Lash had been explaining to her that it’s impolite to refer to an African American as a nigga, unless one was another African-American, when Troy Lee came in and said, “She only speaks Cantonese.”
“She does not. She keeps coming in and saying, ‘What’s up, my nigga?’”
“Oh yeah. She does that to me, too. Did you give her a pound?”
“No, I didn’t give her a pound, motherfucker. She called me a nigga.”
“Well, she’s not going to quit unless you give her a pound. It’s just the way she rolls.”
“That’s some bullshit, Troy.”
“It’s her couch.”
Lash, exhausted and already hungover, gave the wizened old woman a pound.
Granny turned to Troy Lee. “What’s up, my nigga!” She offered and received a pound from her grandson.
“That shit is not the same!” Lash said.
“Get some sleep. We have a big load to night.”
Now half a million dollars was gone. His apartment was go
ne. The limo was costing them a thousand dollars a day. Lash looked out the blackout windows at the moving patchwork of shadows thrown by the streetlights, then turned to Blue
“Blue,” he said. “We have to get rid of the limo.”
Everyone looked up, shocked. No one had said anything to her since they’d finished stocking. They’d brought her coffee and juice, but no one had said anything.
Blue looked at him. “Get me what I want.” Not a hint of malice, not even a demand, really, just a statement of fact.
“Okay,” Lash said. Then to the driver he said, “Take a right up here. Head back to that building where we went last night.”
Lash crawled over the divider into the front passenger seat. He couldn’t see shit out the blackened windows. They’d only gone about three blocks into the SOMA district when he saw someone running. Running way, way too fast for a jogger. Running—like he was on fire—running.
“Pull up alongside of that guy.”
The driver nodded.
“Hey, guys, is that Flood?”
“Yeah, it is,” Barry, the bald one, said.
Lash rolled down the window. “Tommy, you need a ride, man?”
Tommy, still running, nodded like a bobble-head on crack.
Barry threw open the back door, and before the limo could even slow down, Tommy leapt in, landing across Drew and Gustavo’s laps.
“Man, am I glad you guys came along,” Tommy said. “In about a minute, I’m going to—”
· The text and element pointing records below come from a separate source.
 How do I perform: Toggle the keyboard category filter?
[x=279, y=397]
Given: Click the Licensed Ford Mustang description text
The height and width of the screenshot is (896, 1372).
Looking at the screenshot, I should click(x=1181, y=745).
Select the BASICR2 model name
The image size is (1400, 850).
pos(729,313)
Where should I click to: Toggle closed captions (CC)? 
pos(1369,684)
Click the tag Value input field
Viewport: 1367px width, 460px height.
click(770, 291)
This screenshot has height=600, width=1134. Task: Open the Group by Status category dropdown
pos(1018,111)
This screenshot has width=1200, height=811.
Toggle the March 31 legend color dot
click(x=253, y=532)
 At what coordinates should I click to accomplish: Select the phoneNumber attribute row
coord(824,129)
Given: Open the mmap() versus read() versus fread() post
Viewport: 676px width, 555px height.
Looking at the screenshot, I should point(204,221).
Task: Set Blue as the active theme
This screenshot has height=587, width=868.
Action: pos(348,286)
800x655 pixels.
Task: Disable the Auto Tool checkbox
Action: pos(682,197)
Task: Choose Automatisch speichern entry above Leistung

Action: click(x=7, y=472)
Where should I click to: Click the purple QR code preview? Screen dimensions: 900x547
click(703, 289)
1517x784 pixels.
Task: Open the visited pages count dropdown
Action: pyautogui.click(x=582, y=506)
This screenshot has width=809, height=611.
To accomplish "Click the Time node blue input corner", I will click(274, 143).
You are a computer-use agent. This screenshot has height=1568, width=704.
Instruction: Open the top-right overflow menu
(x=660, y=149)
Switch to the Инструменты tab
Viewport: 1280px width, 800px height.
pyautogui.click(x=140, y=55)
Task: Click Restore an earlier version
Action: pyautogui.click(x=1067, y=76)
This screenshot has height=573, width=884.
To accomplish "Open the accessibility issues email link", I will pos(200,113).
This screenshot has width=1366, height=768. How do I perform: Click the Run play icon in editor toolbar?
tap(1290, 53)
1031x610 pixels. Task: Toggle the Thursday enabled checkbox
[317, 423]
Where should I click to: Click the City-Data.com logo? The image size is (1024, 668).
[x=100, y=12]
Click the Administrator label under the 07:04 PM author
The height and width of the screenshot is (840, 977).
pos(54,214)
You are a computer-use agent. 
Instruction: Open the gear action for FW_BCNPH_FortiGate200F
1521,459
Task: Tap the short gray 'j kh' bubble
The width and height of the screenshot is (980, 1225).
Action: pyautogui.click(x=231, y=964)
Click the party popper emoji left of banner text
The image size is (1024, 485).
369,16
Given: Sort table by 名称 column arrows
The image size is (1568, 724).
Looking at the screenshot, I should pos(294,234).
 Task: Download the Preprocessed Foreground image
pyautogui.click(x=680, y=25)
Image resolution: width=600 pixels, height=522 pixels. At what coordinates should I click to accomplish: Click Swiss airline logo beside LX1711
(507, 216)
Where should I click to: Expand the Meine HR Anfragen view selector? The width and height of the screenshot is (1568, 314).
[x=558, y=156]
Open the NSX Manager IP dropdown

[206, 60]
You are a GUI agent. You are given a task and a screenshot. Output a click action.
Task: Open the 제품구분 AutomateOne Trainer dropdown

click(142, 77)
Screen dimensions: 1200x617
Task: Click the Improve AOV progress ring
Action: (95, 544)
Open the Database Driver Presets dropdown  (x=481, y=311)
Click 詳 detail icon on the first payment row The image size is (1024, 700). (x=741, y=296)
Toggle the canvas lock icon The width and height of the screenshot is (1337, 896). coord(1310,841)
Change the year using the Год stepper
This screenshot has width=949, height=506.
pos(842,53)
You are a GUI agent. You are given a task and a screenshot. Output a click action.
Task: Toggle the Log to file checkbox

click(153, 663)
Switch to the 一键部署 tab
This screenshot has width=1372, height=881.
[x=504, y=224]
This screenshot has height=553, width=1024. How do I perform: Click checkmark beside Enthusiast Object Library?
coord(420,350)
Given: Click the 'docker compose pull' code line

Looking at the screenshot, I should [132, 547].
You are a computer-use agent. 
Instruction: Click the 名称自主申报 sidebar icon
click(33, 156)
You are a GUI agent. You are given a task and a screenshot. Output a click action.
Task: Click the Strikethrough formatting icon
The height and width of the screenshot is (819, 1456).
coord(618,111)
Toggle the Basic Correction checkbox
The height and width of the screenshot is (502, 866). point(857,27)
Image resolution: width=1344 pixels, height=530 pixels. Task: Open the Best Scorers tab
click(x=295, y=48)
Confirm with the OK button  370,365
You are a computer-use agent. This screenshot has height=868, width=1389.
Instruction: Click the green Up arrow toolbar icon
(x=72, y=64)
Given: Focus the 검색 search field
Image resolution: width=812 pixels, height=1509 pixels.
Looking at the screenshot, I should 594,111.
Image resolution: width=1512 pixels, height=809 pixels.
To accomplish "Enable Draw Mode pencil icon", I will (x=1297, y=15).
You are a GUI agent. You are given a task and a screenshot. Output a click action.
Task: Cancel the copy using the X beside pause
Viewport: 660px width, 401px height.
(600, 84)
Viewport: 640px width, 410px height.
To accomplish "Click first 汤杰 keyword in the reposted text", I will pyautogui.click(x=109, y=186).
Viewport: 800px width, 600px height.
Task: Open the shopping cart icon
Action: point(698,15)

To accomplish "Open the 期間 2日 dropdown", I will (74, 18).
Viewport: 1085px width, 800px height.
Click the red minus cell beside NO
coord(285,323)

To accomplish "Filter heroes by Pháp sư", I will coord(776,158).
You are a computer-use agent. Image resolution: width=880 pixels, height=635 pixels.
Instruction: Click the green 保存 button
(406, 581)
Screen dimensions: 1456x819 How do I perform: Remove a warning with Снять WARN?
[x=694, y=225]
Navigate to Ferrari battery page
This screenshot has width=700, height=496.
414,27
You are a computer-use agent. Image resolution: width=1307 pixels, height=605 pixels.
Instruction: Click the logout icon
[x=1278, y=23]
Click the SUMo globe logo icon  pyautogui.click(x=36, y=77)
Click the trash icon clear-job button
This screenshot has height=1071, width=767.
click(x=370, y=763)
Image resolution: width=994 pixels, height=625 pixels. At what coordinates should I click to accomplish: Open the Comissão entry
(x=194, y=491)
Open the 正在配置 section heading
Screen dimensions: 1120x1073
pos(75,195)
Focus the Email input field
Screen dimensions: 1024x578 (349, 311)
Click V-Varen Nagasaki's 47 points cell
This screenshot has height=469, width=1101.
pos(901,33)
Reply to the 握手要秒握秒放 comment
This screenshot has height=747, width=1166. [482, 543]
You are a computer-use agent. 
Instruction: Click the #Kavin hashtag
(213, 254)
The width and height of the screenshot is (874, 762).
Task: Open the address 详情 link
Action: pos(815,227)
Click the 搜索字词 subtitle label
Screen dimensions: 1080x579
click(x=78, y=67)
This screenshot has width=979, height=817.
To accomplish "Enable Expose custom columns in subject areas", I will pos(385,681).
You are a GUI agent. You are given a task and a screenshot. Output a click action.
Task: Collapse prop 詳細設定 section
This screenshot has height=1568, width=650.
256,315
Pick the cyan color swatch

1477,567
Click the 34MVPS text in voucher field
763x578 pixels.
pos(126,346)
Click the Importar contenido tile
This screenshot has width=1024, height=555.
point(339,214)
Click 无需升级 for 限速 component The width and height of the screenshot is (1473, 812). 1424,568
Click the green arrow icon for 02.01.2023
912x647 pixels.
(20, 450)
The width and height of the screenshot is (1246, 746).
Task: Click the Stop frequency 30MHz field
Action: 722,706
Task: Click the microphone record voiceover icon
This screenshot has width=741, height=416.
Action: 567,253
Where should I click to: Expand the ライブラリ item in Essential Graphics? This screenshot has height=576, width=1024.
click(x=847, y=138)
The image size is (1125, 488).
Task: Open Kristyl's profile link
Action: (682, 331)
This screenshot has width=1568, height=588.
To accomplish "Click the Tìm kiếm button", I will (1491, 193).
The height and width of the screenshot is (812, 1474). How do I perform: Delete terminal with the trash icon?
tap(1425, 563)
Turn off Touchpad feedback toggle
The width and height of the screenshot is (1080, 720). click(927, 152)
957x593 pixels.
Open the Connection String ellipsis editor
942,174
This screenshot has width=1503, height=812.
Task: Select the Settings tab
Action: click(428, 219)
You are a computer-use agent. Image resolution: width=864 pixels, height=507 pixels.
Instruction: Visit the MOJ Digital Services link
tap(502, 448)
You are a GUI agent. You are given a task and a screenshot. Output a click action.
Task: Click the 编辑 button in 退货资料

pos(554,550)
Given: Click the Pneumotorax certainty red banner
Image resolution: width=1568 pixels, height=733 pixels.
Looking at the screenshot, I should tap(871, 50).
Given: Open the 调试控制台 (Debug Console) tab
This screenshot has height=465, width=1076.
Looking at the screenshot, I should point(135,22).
He passed out in their laps as the sun washed over the hills of San Francisco.
15
Broken Clowns
Inspector Alphonse Rivera watched the broken clown girl—black-and-white-striped stockings and green sneakers—come out of Jody Stroud’s apartment and head up the street, then turn and look back at their brown, unmarked sedan.
“We’re made,” said Nick Cavuto, Rivera’s partner, a broad-shouldered bear of a man, who longed for the days of Dashiell Hammett, when cops talked tough and there were very few problems that couldn’t be solved with your fists or a smack from a lead sap.